Earlier this week, supply-chain analyst Ming-Chi Kuo suggested that Apple was investigating the E-Ink display for future foldable iPhones. Now, Apple certainly investigates a lot of things এবং and most of them don’t even cross the finish line to become real products.
But as a longtime fan of E Ink as a technology, I’m excited about the possibility that Apple could use it in future devices. E-Ink is a special technology that has some practical limitations, but also some huge advantages.
What is ink?
E Ink is a display technology that is fundamentally different from LCD, OLED and other display technologies. It works using electricity to set up tiny capsules of pigment to show or hide. The result is a surface that works more or less like conventional ink on paper, hence the name.
Since an e-ink screen uses power only when the screen is rewritten, this is great for applications where the display is not often updated. Most people know e-ink displays from e-readers like Amazon’s Kindle and Rakuten’s Kobo. The battery life of these devices can be long because they usually use only battery power when you turn the page.
E ink cropped in a few more places. There is a lot of digital signage (think of price tags on supermarket shelves) that E-Ink has started using – in another case where the text is fixed most of the time, so there is very little power draw. (My favorite e-ink project might be that it’s like a flat original Mac.)
I like E Ink because it feels easy on the eyes and feels natural in natural light. However, technology has a lot of responsibilities due to which it is not being widely used. For starters, it does not emit light. In sunlight, e-ink screens are reprehensible, but in the dark, they are not readable. (To compensate, most e-readers now carry a built-in ring of LED lights around the screen.)

E-Inc. Gallery was launched on April 3, offering an improved color gamut and faster refresh rates, but for multimedia it is still very slow.
E ink
The worst is the slow refresh rate of e-ink screen 7 The refresh rate has increased over time তে on sophisticated displays, it’s now 350 milliseconds কিন্তু but it’s nothing like the super-fast refresh rate on computer displays. This means it is unsuitable for any interface designed for animation, video and fast animation. (Last year I reviewed an e-ink Android tablet and it was painful to try to use the Android interface at such a low refresh rate.)
E-Ink displays also do not offer the ultra-high resolution of modern Apple displays. And while e-ink displays have begun to support color (only a few years after grayscale shades), the quality is now only getting better and the refresh rates are still quite slow.
Where Apple E Ink can be used
According to Kuo, Apple E Ink is testing “for future foldable device cover screens and tablet-like applications.” It makes sense. Folding devices typically fold inwards to protect their displays – leaving an outer surface uninformed. To counteract this, phone makers are adding complementary “external screens” to things like displaying time and basic information widgets while others have full-size OLED displays that obviously use a lot of battery life.

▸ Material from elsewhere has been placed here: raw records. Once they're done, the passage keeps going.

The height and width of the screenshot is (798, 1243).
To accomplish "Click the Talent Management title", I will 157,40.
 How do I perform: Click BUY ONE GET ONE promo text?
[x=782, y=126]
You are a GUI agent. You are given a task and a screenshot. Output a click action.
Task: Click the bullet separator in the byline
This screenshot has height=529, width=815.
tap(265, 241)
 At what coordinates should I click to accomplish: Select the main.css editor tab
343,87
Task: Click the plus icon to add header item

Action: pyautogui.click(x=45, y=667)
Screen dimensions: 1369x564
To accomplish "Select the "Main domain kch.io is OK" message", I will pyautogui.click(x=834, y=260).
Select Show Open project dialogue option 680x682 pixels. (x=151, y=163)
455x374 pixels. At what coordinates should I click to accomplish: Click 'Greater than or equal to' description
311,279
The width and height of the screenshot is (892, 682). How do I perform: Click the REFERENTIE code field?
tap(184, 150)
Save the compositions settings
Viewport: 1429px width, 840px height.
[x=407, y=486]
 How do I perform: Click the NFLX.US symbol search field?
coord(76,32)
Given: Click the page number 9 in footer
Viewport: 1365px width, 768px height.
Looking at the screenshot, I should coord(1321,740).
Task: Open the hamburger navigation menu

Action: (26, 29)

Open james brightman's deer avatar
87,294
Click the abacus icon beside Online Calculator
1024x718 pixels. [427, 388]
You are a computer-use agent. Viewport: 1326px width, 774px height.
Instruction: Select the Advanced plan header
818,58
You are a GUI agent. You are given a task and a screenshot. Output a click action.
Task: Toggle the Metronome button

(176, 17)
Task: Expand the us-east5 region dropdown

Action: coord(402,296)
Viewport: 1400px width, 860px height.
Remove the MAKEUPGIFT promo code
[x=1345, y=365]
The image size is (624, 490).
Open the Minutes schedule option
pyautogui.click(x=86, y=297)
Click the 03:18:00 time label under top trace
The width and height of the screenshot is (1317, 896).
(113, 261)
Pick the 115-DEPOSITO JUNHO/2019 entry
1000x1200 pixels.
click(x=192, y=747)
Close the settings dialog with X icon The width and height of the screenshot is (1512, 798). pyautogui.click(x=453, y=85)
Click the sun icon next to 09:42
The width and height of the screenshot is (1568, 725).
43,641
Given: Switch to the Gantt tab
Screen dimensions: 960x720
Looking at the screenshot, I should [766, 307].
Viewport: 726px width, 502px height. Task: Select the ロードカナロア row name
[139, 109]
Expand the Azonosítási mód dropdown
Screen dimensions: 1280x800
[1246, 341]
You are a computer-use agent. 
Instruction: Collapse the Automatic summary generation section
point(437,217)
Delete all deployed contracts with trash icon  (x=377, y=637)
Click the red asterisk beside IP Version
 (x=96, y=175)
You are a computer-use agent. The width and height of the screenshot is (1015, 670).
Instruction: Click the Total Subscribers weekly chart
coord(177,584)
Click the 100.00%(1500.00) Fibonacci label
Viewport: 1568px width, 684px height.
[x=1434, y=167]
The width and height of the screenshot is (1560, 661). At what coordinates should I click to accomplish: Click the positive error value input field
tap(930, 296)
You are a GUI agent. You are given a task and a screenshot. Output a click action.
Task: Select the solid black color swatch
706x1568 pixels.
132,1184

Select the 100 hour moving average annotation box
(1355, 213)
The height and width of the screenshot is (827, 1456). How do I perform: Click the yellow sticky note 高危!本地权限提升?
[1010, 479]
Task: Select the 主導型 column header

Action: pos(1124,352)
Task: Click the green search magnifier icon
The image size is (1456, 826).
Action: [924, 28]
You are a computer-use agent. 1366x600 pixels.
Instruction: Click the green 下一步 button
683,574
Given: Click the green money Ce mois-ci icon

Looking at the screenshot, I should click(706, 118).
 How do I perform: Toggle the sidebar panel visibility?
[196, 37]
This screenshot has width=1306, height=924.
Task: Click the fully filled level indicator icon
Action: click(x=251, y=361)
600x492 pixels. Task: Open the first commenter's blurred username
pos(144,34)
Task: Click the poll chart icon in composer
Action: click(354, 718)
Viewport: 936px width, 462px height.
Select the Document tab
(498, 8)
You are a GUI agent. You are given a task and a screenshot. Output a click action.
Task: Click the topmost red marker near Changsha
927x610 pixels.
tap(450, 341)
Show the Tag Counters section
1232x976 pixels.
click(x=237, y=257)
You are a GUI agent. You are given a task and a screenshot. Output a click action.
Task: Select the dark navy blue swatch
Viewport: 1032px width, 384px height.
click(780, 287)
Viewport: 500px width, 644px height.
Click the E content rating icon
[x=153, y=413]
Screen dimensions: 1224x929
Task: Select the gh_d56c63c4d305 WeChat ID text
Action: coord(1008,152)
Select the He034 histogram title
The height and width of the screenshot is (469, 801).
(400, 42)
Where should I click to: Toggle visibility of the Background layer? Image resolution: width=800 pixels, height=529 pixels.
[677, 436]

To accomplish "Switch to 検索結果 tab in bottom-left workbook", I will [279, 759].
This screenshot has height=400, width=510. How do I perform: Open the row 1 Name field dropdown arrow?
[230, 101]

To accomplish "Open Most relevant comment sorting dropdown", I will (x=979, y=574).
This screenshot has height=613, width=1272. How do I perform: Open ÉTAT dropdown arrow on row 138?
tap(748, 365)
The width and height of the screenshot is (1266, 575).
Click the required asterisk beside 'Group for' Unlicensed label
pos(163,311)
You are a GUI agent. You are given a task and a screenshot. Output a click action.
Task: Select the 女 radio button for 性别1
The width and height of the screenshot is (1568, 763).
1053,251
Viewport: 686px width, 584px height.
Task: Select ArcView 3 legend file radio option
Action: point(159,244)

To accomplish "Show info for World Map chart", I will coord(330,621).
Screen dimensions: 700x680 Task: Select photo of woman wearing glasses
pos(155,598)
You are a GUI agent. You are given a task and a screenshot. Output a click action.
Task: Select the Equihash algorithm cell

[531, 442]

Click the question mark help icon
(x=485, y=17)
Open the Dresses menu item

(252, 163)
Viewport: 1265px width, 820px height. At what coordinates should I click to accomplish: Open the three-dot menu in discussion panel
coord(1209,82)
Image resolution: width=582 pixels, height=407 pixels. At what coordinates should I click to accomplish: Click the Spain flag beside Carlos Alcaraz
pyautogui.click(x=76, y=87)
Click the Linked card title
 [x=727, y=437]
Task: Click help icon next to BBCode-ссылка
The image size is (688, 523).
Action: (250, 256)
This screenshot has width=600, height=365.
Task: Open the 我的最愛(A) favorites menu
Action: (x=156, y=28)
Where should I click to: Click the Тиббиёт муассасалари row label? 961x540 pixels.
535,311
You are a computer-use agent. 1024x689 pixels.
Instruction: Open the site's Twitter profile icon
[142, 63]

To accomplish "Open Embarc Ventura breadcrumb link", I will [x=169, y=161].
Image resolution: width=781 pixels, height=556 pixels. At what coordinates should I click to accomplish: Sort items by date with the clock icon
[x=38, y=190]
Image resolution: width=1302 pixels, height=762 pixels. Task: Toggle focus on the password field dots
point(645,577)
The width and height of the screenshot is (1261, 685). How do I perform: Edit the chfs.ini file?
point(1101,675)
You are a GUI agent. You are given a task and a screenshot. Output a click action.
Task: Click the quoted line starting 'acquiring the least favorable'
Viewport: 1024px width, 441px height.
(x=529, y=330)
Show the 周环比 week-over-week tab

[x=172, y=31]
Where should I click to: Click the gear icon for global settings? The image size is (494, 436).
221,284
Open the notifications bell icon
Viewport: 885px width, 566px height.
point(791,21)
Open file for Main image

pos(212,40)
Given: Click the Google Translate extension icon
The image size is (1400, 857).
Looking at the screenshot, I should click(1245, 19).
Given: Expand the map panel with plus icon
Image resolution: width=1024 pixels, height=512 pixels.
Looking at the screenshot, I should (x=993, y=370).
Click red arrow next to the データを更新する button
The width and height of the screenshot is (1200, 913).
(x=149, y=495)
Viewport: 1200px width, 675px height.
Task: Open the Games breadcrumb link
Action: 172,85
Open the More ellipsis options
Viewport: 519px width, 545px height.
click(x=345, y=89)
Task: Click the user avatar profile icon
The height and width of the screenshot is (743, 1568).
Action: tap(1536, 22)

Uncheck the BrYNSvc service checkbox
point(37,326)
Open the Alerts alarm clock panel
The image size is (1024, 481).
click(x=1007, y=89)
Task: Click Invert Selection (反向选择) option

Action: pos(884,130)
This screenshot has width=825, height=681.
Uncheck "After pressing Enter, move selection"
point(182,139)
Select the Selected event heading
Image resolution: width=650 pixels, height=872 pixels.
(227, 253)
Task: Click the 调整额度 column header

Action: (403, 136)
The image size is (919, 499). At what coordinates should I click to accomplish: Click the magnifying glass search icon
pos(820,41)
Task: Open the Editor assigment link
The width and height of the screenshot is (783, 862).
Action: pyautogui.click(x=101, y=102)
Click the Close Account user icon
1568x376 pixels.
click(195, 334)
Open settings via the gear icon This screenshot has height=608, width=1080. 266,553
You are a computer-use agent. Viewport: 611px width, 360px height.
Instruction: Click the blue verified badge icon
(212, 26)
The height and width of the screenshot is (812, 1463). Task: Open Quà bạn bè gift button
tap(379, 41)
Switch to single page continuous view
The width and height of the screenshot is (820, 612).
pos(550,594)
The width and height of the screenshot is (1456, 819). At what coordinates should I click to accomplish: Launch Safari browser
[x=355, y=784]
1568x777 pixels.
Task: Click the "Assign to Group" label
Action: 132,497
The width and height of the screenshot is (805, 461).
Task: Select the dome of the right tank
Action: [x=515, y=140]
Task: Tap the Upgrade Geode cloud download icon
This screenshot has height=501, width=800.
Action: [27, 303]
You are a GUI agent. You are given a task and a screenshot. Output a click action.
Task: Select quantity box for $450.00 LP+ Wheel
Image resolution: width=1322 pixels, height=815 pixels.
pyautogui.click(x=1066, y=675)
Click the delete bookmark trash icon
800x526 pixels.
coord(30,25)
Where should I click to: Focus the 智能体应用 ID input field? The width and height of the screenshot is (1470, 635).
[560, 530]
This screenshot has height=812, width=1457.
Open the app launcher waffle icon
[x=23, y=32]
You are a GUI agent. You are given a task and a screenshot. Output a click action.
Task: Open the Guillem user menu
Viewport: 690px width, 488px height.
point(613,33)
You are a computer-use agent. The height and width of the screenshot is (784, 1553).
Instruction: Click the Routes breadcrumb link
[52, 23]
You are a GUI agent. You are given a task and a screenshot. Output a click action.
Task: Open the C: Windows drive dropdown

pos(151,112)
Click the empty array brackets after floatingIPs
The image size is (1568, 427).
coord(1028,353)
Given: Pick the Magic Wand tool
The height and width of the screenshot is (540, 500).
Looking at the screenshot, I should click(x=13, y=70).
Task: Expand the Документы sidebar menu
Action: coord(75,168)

Due to its ultra-low-power profile, an E Ink display would be a good fit for a cover display. (Imagine how the Apple Watch display, which is always on, has a low-power mode that doesn’t often update the display, things like second-hand to save energy disappear.) With a colorful e-ink external display, Apple can touch a device’s external screen Display time, notifications and even widgets.
However, auxiliary e-ink displays are not just for foldable phones. Consider a MacBook of the future that includes a low-power e-ink screen on the outside so you can see notifications and other basic information without opening it.

E-ink technology may allow for the creation of some attractive accessories, especially when combined with something like a smart connector port on the iPad, which can transfer data and provide power. For example, imagine an iPad smart cover with an e-ink display (the reader cries out to Adam L for the idea), to display widgets, status information and even a static display from the app, all of which will be bright and even visible. Sunlight. Alternatively, how about an iPhone case that includes an e-ink display on the back for status widgets?
E-Ink is probably never going to be mainstream display technology. The world’s OLEDs and LED / LCD displays provide high resolution and refresh rates that cannot be missed. But there are many niches that e ink can serve well. I would like to point out that Apple has put the unique features of E Inc. in some creative ways.